═════ Data provided

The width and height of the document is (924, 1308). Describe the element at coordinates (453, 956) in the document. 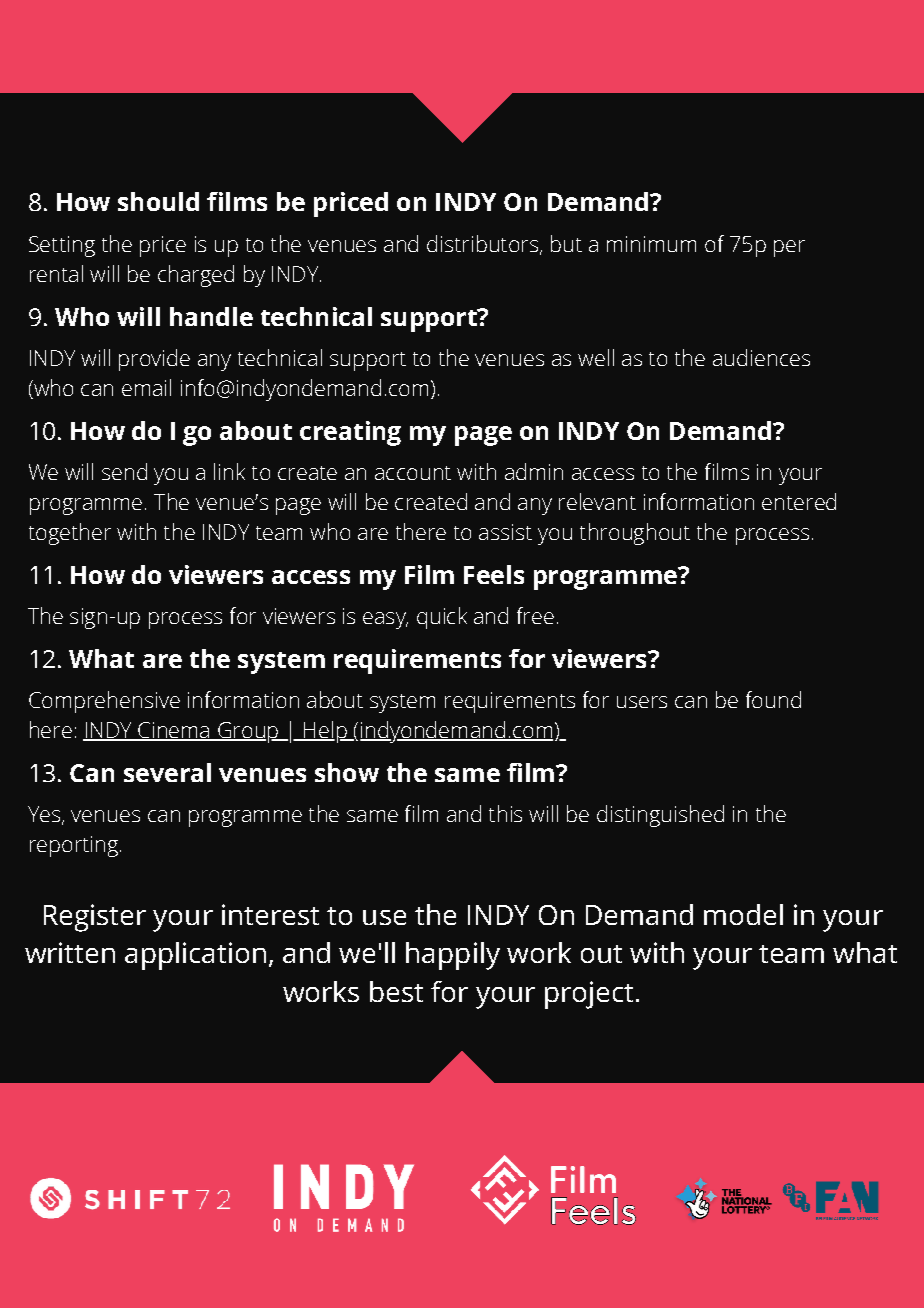

I see `happily` at that location.
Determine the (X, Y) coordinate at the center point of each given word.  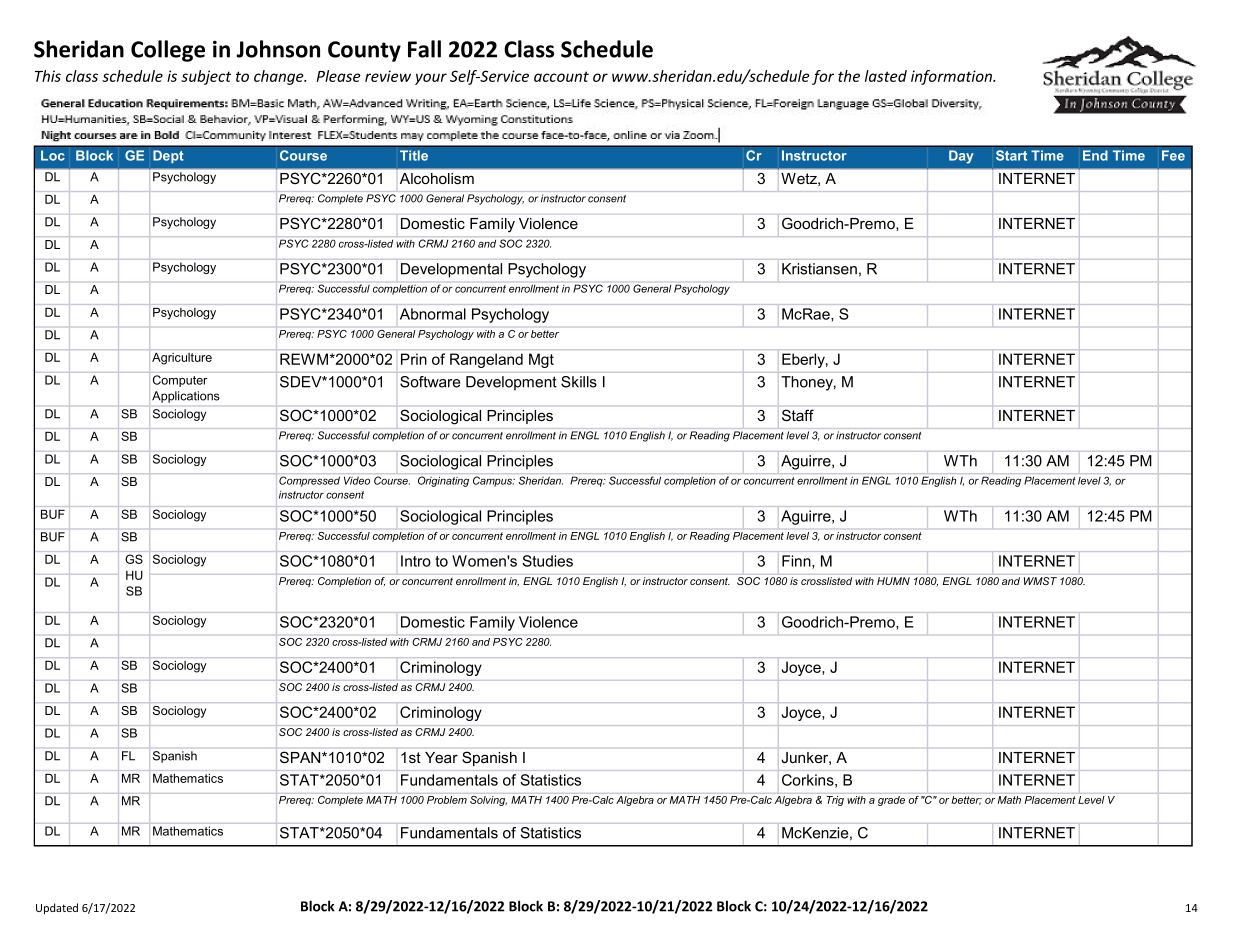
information (953, 77)
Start (1011, 155)
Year (441, 757)
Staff (798, 415)
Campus (494, 481)
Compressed (309, 481)
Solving (488, 801)
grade (891, 801)
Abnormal (433, 314)
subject (206, 77)
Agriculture (182, 359)
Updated (57, 908)
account (561, 76)
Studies (547, 561)
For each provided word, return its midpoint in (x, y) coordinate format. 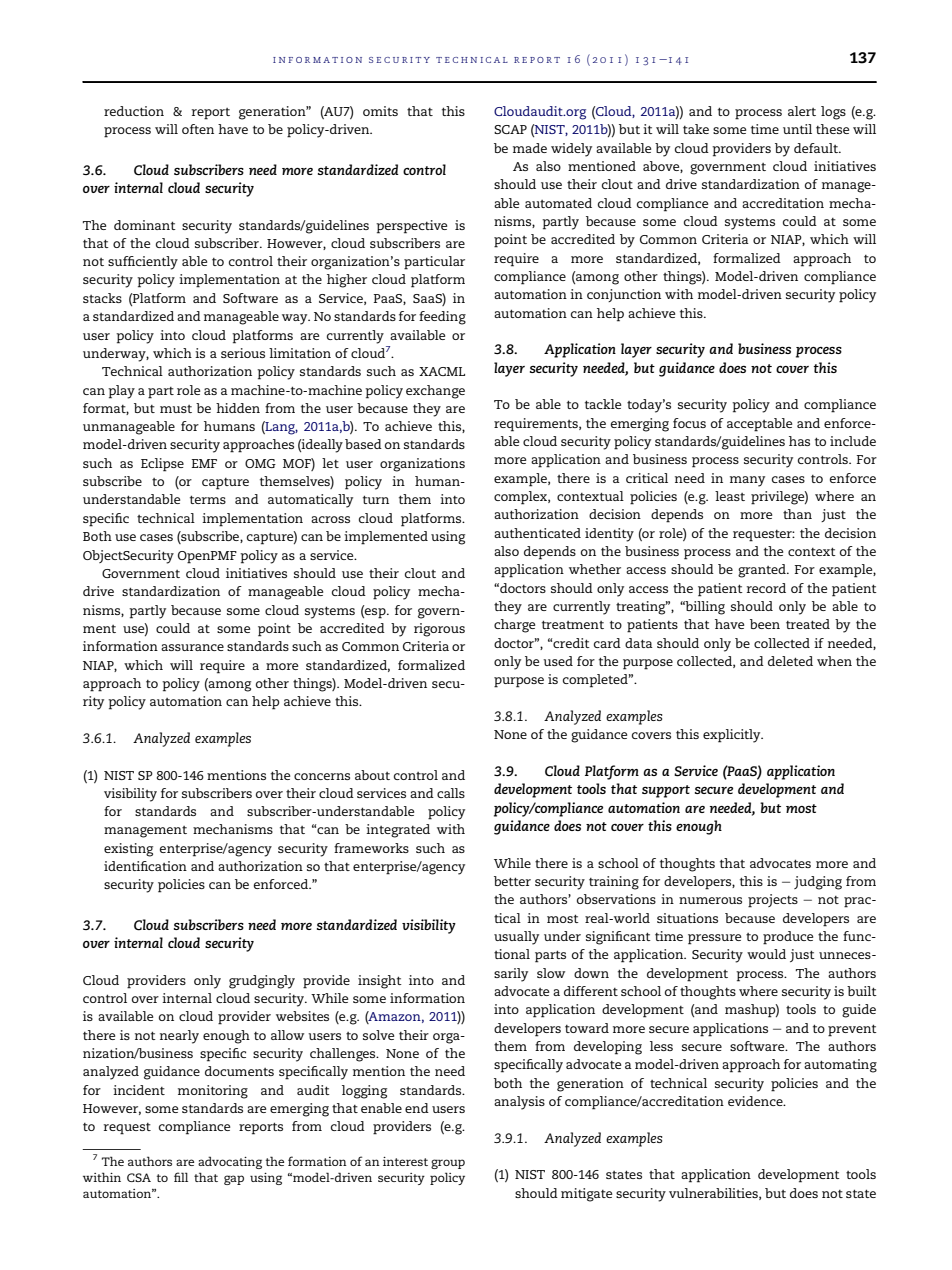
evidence (756, 1101)
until (797, 129)
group (448, 1164)
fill (181, 1177)
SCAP (510, 129)
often (198, 129)
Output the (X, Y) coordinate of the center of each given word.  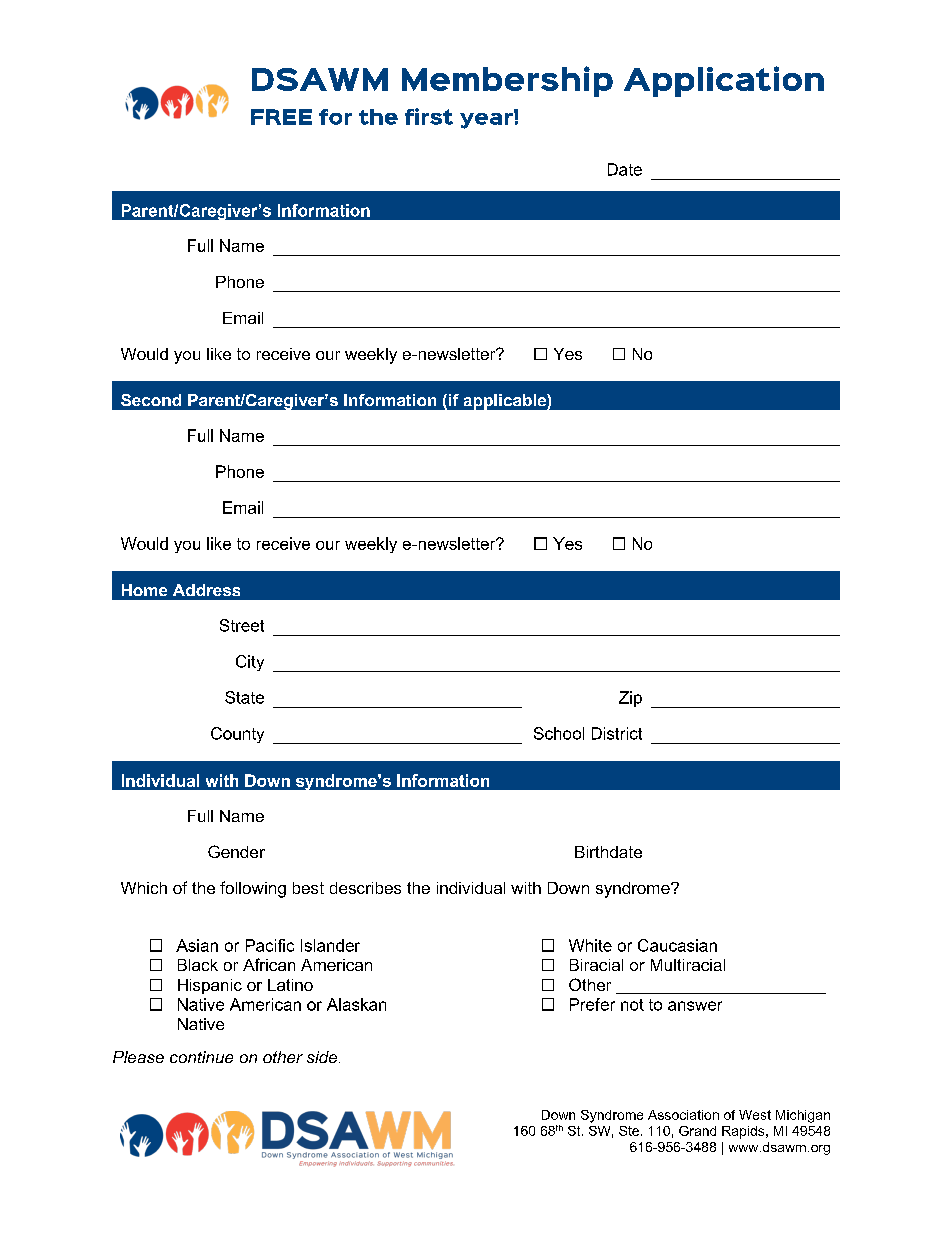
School (559, 733)
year (487, 119)
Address (206, 590)
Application (724, 81)
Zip (630, 699)
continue (201, 1057)
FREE (281, 117)
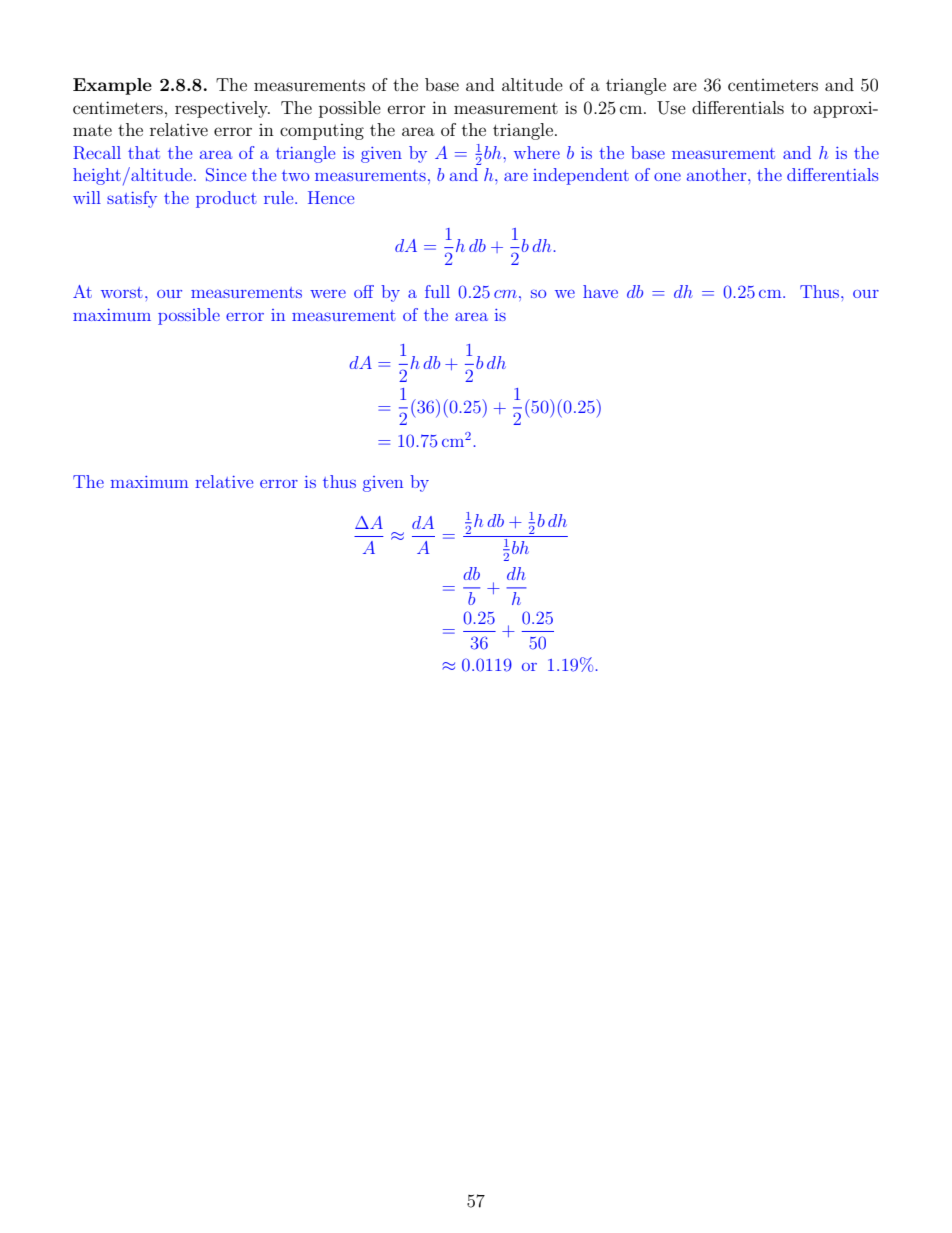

══════════

Reproduce all of the lines above word for word, leaving the pictures out of your answer.

The width and height of the document is (924, 1308). Describe the element at coordinates (453, 956) in the document. 

I see `happily` at that location.
Determine the (X, Y) coordinate at the center point of each given word.  
information (953, 77)
Start (1011, 155)
Year (441, 757)
Staff (798, 415)
Campus (494, 481)
Compressed (309, 481)
Solving (488, 801)
grade (891, 801)
Abnormal (433, 314)
subject (206, 77)
Agriculture (182, 359)
Updated (57, 908)
account (561, 76)
Studies (547, 561)
For each provided word, return its midpoint in (x, y) coordinate format. 
evidence (756, 1101)
until (797, 129)
group (448, 1164)
fill (181, 1177)
SCAP (510, 129)
often (198, 129)
Output the (X, Y) coordinate of the center of each given word.  
School (559, 733)
year (487, 119)
Address (206, 590)
Application (724, 81)
Zip (630, 699)
continue (201, 1057)
FREE (281, 117)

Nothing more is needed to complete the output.